Mark Simos is a renowned songwriter, composer and tunesmith, teacher and writer. Over four-plus decades, Mark’s songs and “tunes from imaginary countries” have stretched musical boundaries with innovative melodies and harmonies and intricately crafted lyrics, bringing a contemporary sensibility to “neo-traditionalist” forms. Over one hundred of Mark’s compositions have been recorded by artists, including Alison Krauss and Union Station, Ricky Skaggs, Del McCoury, Laurie Lewis, and Australian rock icon Jimmy Barnes. Featured on many recordings as a fiddler and guitar accompanist, he has recorded an acclaimed song-cycle album, Crazy Faith, and four albums of original and traditional fiddle music.Mark is associate professor in the Songwriting Department at Berklee College of Music, where he has created innovative curriculum for songwriting, collaboration, guitar techniques, and tunewriting. Also an active performer and teacher at workshops, camps, festivals, and retreats, Mark has mentored hundreds of songwriters worldwide. He has just published Songwriting Strategies: A 360º Approach (Berklee Press/Hal Leonard 2014).

Elsewhere:
http://www.devachan.com

Interview

Consenses Interview with Sally Taylor:

What was your mood the day you got this picture? What were you feeling about the task of creating a song from an image? The project kicked in when I had just finished an intensely busy semester and was looking at an equally busy summer of work.  I welcomed a creative project as a breath of fresh air, and liked the idea of the multi-media collaboration.  But I was also, frankly, exhausted and worried.
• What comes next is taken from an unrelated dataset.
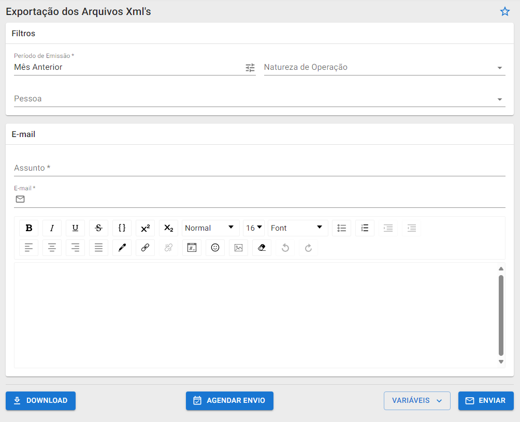Open period filter options icon

coord(250,68)

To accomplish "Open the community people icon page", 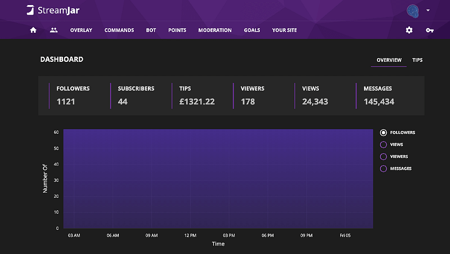I will pyautogui.click(x=53, y=30).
What was your first thought or guy reaction to seeing this picture? What thought/sound/memory/lyric came first? I was struck by the visual echoes in the photograph – the swoop of the ropes, the rhythm of the pilings retreating in the distance – the time of day.  It made me think of arrival and departure at once.

Was there a specific place in the image you were drawn to? There was no one focal point – rather a kind of counterpoint between the ship and pier which certainly wound up reflecting in the song.

How did you use the image to create this song? (aka. Did you pin it up in your studio? Only look at it briefly? etc) I looked at it intensely for one session while free associating some written material – then in a second session relied largely on memory.

What does your song mean to you? Tell me the story about it’s meaning?Curiously, the song and photograph became metaphorical to me about some of the very responsibilities that made doing the project a bit difficult.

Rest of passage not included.